Castle in southern Sweden

Borgeby Castle (Borgeby slott) lies in Lomma Municipality, Scania in southern Sweden, beside the Kävlingeån, the largest river in Scania.

==History==
The castle is built on the site of an 11th-century castle or fortress. Finds at the site may relate to the reign of King Harald Bluetooth. It may be reconstructed similarly to the Trelleborg type with a diameter of 150 metres. Construction must have been in several phases with two separate ditches. The buildings on the site burned down during the Viking Age. Excavations in 1998 found evidence of a mint. This is thought to prove that this site belonged from its beginnings until 1536 to the Archbishop of Lund.

The buildings have been changed over the centuries. Börjes Tower was probably built in the 15th century. The tower stands alone since the eastern wing was demolished in 1860 and renovated in 1870. The gatehouse appears to be from the 16th century but has older parts. The main building of today was built between 1650 and 1660. The stable was built of bricks in 1744.

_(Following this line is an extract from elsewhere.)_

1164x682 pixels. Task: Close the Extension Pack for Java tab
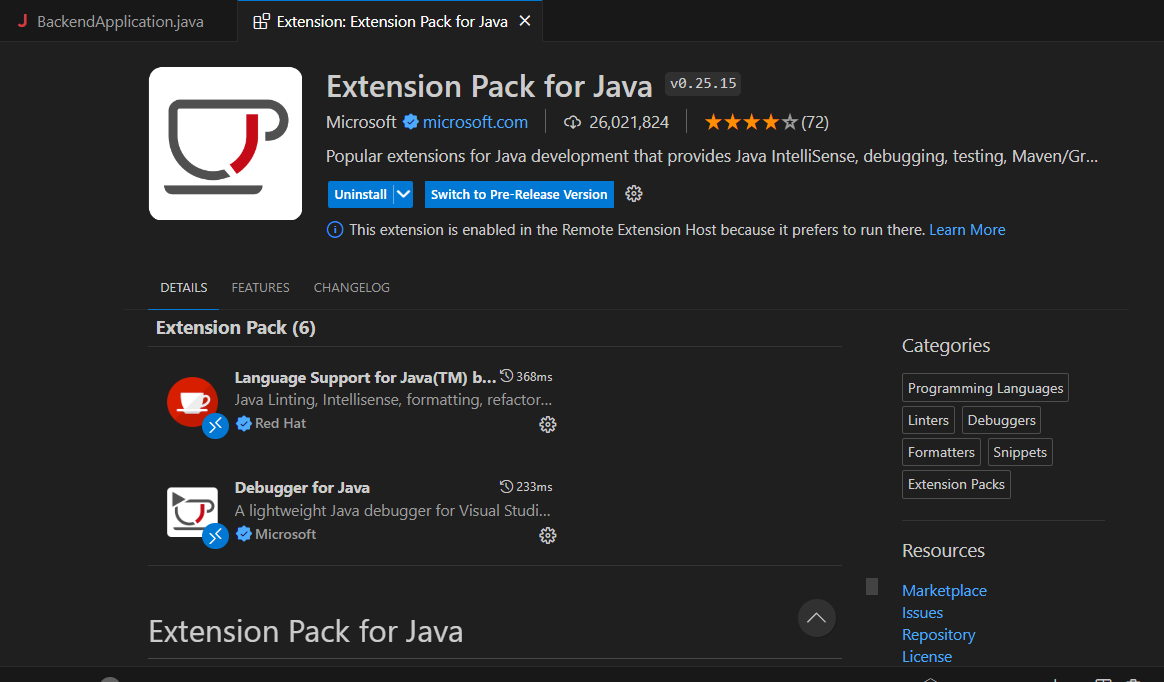pos(526,21)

According to the testament of the archbishop Karl Eriksen († 1334) horses were bred on the grounds during the 14th century. The castle was burned in 1452 by the Swedes and in 1658 by the Danes. Excavation findings also suggest it was burnt in the 16th century though there is nothing to be found in the records. This may have been during the farmers' revolt of 1525.

Several Danish and Swedish aristocratic families have resided in the castle since the Reformation. King Christian III of Denmark mortgaged the property to Jørgen Kock († 1556), the aristocratic Mayor of Malmö.

In 1886, the manor was acquired by Lars Pehrsson at an auction. Borgeby Manor was taken over by his daughter Hanna Larsdotter (1866-1953) and her husband, artist Ernst Norlind (1877-1952). Lomma municipality became owner in 2007 and in 2012 the castle was sold to Borgeby slott AB.

==Norlind Museum==
Norlind Museum (Norlindmuseet) at Borgeby is an art museum which also includes Ernst Norlind's studio and gallery. The Hanna and Ernst Norlind Foundation opened the museum in 1988. The museum is managed by Kulturen in Lund.

==Other sources==
- Fredrik Svanberg: Vikingatiden i Skåne. Lund 2000.
- Sven Rosborn: Borgeby. Medeltidsborgen vid Lödde å. Malmö 1986.